O que se pede:
**A.** Reproduza a parte do texto sobre a nau à deriva que vai de "Com ondas altas" até "pouco tempo atrás.", incluindo este último trecho.
**B.** Dê sequência ao texto sobre a nau à deriva, começando logo depois da última frase apresentada.

Trecho do texto:
O país segue a deriva. Com a nau sem rumo, tenta o sisudo timoneiro, dotado de estoicismo duvidoso, dar-lhe curso a um norte seguro. O momento é difícil. Uma tormenta inesperada tornou o que era luz radiante em céu escuro com clarões assustadores.

Com ondas altas as águas torvelinham cada vez mais e o ranger rude da embarcação envelhecida parece prestes a naufragar.

Os marinheiros, não afeitos a este tipo de mar revolto, alvoroçados ameaçam saltar do barco. Abandonar ao Deus dará o comandante que sorria até pouco tempo atrás.

Sentem – e como sentem- a falta do grande capitão, que como se refém de Netuno fosse, submergiu às profundezas do oceano e deu-se o direito ao silêncio. Sem comando efetivo, gritos e ordens de afogadilho é o que mais se ouve no convés. Da proa à popa ninguém se entende. Como esta viagem terminará ora é uma preocupante incógnita.

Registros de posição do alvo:
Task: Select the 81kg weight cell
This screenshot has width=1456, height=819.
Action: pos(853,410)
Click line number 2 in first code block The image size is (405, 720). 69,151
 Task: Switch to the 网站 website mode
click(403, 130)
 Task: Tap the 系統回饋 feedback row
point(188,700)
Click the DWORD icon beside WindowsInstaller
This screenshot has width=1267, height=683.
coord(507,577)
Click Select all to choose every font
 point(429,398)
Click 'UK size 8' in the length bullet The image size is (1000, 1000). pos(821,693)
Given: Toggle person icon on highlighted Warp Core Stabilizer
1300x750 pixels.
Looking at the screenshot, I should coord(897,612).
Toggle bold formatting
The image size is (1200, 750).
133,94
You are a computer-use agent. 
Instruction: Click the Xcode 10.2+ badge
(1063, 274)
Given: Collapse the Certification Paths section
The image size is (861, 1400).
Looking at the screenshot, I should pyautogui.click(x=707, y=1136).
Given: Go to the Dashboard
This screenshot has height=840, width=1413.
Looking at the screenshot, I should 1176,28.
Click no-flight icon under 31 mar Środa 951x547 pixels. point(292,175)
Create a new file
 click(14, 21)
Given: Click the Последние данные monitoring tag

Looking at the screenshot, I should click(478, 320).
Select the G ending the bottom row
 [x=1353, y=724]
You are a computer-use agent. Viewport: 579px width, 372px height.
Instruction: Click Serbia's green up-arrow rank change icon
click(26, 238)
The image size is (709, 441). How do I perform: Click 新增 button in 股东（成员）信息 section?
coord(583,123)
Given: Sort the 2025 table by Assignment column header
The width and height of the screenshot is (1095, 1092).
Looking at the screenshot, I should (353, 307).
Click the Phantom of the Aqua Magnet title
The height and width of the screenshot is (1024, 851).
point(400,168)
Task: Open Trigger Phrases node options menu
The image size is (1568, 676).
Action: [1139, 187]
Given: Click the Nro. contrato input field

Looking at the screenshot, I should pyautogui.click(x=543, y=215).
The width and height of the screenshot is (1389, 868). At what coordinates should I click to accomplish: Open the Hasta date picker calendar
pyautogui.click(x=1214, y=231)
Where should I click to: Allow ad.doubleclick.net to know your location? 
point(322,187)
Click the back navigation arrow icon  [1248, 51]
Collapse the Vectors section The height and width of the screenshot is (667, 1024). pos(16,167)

Respostas por tarefa:
**A.**
Com ondas altas as águas torvelinham cada vez mais e o ranger rude da embarcação envelhecida parece prestes a naufragar.

Os marinheiros, não afeitos a este tipo de mar revolto, alvoroçados ameaçam saltar do barco. Abandonar ao Deus dará o comandante que sorria até pouco tempo atrás.

**B.**
Em meio à tempestade, eu, como o bom Popeye, velho marujo de muitas empreitadas, me resigno a fazer o papel que sempre me coube em momentos de borrascas: continuar a exercer minhas funções com afinco, honestidade e dedicação sem olhar para o lado. Concentrar-se na missão e não fugir aos princípios básicos do comportamento ponteado pela retidão, mesmo diante de enormes dificuldades, pois somente o empenho compromissado de quem almeja chegar a terra firme dará sentido para a viagem.

Sinto-me um cartógrafo a redesenhar em ritmo febril mapas em busca de alternativas. Na pequena mesa, com o lápis, e compasso na mão, é difícil manter o equilíbrio à mercê do balançar tresloucado da embarcação.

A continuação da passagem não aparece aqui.